§ **Dataset entries**:
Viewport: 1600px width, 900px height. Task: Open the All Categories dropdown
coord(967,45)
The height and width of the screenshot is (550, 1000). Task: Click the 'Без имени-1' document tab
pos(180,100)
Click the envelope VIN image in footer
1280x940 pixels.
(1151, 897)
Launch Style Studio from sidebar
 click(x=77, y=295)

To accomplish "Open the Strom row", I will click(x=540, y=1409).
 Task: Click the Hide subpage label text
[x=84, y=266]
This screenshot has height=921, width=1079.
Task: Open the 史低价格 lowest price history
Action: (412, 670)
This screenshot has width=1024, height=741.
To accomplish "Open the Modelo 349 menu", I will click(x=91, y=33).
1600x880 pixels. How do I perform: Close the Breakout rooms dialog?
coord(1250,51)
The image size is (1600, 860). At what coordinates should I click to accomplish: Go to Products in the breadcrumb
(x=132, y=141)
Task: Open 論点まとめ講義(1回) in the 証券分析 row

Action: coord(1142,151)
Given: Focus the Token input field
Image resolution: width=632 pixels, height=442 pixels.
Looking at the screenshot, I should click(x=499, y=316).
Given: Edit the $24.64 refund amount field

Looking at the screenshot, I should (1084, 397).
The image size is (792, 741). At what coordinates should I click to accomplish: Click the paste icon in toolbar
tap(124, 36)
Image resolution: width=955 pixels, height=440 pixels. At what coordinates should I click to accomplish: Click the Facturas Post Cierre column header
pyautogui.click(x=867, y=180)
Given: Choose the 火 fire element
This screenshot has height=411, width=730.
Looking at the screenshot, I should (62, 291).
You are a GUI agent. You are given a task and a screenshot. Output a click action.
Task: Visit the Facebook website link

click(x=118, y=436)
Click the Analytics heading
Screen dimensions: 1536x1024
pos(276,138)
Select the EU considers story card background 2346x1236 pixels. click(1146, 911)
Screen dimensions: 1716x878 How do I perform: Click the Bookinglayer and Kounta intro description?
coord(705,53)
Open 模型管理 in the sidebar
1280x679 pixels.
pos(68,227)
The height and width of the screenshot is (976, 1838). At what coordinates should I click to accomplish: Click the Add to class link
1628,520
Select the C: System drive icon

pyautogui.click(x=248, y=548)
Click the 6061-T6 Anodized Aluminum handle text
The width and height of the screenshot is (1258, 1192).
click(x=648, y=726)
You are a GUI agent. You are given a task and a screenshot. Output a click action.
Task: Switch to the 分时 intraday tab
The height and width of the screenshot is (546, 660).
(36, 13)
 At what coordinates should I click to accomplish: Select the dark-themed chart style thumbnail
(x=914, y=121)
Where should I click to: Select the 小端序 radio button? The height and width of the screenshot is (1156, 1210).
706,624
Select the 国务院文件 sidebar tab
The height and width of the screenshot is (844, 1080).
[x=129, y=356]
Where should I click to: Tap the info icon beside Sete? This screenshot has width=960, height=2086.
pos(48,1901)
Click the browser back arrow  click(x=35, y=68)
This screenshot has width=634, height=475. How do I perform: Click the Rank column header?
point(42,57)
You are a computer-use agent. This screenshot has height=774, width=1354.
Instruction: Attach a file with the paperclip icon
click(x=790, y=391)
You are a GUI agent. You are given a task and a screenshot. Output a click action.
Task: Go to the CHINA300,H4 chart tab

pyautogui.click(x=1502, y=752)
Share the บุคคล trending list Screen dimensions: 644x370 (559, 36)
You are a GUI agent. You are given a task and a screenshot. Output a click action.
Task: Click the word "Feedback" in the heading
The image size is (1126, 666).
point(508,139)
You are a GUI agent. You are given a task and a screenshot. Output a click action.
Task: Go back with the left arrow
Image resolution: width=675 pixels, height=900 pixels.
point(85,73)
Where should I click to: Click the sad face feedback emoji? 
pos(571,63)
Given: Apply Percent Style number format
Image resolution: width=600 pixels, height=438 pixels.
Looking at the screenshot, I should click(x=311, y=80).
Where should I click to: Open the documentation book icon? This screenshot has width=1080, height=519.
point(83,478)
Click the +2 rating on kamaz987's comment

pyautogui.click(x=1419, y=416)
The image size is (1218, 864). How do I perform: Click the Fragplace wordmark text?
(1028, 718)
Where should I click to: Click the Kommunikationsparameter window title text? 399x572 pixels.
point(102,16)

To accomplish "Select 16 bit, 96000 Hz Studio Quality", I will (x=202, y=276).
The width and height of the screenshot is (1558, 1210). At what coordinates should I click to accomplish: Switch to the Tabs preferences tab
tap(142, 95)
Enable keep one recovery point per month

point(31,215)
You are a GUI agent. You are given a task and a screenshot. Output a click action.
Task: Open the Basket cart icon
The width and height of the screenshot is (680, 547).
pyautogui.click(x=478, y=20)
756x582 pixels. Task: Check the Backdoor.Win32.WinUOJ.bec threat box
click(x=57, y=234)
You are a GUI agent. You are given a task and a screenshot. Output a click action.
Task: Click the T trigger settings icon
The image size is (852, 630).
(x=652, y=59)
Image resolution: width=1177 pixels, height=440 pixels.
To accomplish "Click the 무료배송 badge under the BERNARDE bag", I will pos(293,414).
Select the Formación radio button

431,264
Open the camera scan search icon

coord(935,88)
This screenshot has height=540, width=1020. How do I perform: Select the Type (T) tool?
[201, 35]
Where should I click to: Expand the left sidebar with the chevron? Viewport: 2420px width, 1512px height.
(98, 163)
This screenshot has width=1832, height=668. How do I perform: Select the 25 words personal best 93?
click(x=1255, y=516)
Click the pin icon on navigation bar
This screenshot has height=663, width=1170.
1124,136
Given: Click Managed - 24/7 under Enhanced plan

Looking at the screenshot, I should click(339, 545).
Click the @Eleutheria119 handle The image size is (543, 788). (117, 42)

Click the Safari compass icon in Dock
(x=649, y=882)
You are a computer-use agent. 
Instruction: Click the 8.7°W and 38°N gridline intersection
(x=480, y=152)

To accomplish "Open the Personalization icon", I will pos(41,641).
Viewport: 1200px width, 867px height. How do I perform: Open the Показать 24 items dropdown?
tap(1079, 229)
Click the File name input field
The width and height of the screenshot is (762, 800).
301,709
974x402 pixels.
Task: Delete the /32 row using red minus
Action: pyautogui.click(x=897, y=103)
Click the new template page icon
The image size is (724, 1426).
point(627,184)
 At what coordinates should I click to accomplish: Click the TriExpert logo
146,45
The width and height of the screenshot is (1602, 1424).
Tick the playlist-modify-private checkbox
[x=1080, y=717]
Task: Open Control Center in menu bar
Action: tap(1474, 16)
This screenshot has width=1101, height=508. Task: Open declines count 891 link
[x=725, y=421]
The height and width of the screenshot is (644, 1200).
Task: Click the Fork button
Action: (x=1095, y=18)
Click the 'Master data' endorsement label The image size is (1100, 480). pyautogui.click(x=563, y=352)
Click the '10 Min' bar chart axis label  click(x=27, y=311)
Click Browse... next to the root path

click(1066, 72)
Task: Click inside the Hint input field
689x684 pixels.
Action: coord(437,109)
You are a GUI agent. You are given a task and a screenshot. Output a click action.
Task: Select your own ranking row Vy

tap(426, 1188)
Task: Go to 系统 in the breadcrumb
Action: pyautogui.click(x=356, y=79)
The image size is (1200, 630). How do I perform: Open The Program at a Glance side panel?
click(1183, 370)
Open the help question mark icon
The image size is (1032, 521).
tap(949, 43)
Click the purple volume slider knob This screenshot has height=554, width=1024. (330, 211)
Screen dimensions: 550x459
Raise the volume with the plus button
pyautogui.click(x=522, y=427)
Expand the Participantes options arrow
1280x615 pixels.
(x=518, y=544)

§ **Assignment**: Give back, unchanged, the run of lines in the listing above that begins at the line containing "Click the File name input field" and ends at the line containing "Click the 'Master", both included.

§ **Expected answer**:
Click the File name input field
The width and height of the screenshot is (762, 800).
301,709
974x402 pixels.
Task: Delete the /32 row using red minus
Action: pyautogui.click(x=897, y=103)
Click the new template page icon
The image size is (724, 1426).
point(627,184)
 At what coordinates should I click to accomplish: Click the TriExpert logo
146,45
The width and height of the screenshot is (1602, 1424).
Tick the playlist-modify-private checkbox
[x=1080, y=717]
Task: Open Control Center in menu bar
Action: tap(1474, 16)
This screenshot has width=1101, height=508. Task: Open declines count 891 link
[x=725, y=421]
The height and width of the screenshot is (644, 1200).
Task: Click the Fork button
Action: (x=1095, y=18)
Click the 'Master data' endorsement label The image size is (1100, 480). pyautogui.click(x=563, y=352)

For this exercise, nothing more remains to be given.